Historias de hombres dignos de imitar y reconocer

Redacción: Katty Paucar

Son las cuatro de la mañana y a lo lejos se escucha el sonido que se desplaza sobre dos ruedas, movido por humildes hombres trabajadores que con empuje ponen en marcha este medio de transporte tradicional que se resisten a desaparecer.

¡Vaya que lo confirmo!, recorriendo el Mercado del Pequeño Productor “Pitas II”, encuentro a hombres valerosos de entre 25 a 58 años de edad; estos personajes ejemplares con sus fuerzas ponen a andar sus carretas.   

Su ardua y admirable labor hace de estos hombres humiles, trabajadores y honrados, unos extraordinarios seres humanos que llevan el pan a su casa con el sudor de su frente.  Transportan pesados sacos de arroz, azúcar, cargas pesadas de pepino, plátano, grandes saquillos de papa, frutas, vegetales y cartones, con la ayuda de sus carretas hechas unas de tablas de madera y otras de hierro forjado.

Este transportador de alimentos, se convierte en su herramienta de trabajo y en torno a él, gira y se dinamiza la economía de nuestra ciudad.

Don Manuel Flores Puchaicela de 49 años hombre honrado, trabajador, muy risueño y sociable, es padre de familia de 5 hijos.  Trabaja como estibador y despachador desde los 25 años. Su jornada de lunes a domingo demanda tiempo y fuerzas y finaliza a las 20h00 todos los días.
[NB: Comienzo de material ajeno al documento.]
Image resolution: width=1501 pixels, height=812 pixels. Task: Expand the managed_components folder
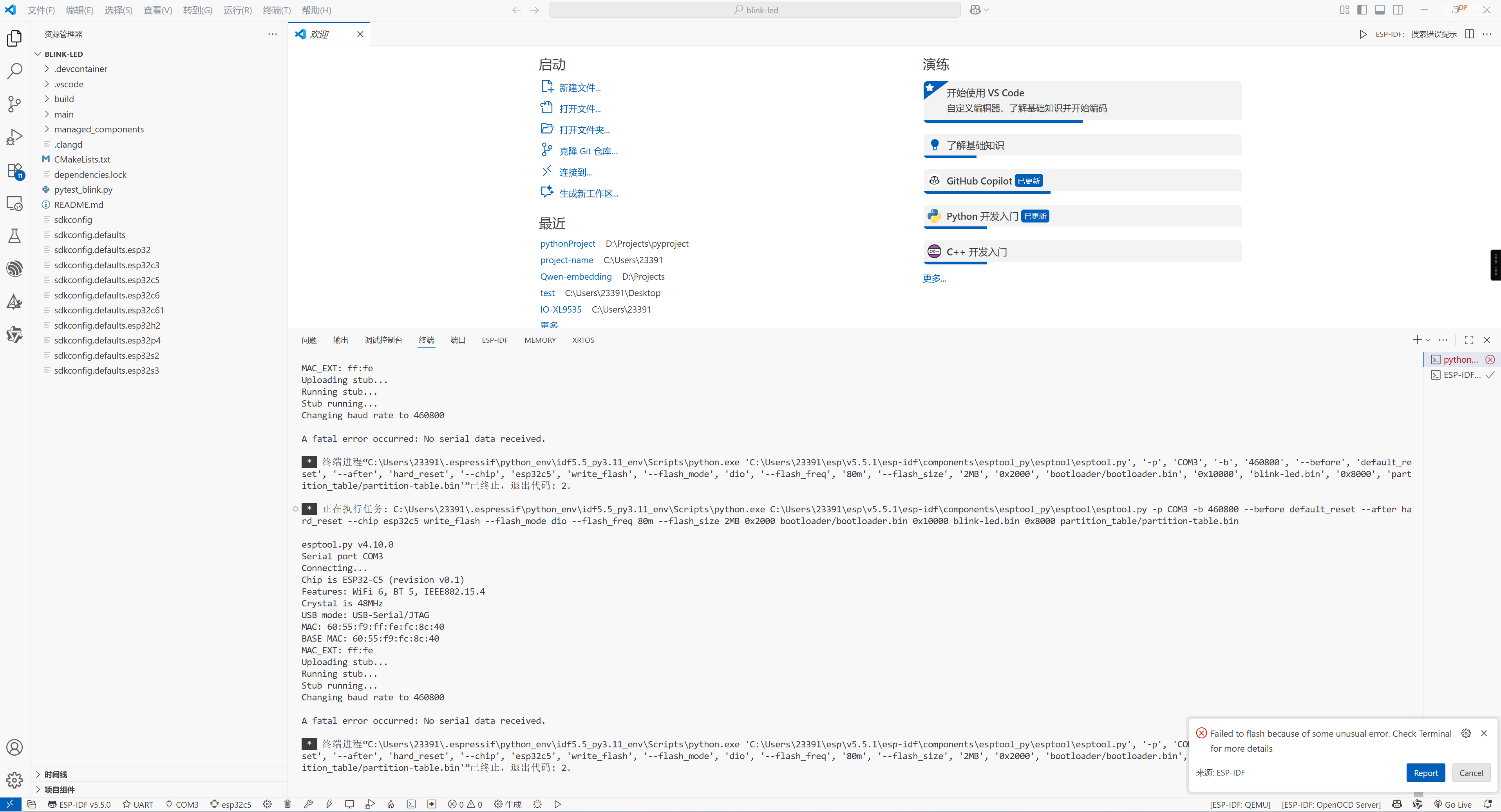(98, 129)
El costo por saco es de 25 centavos y los cartones 15 centavos, sin importar la distancia. Y cuando lo elogio me contesta…no es nada, es un trabajo fácil. Fácil me respondo, fácil si requiere fuerzas, fácil si requiere descanso, fácil si requiere juventud.  ¿Fácil? Una vez más me pregunto; si son sus manos y fuerzas las que lo hechan a andar le digo.  Al que madruga Dios le ayuda y mientras tenga fuerzas y buena voluntad no hay tiempo para la pereza.

Sin duda alguna estos son los verdaderos seres humanos dignos de imitar y reconocer.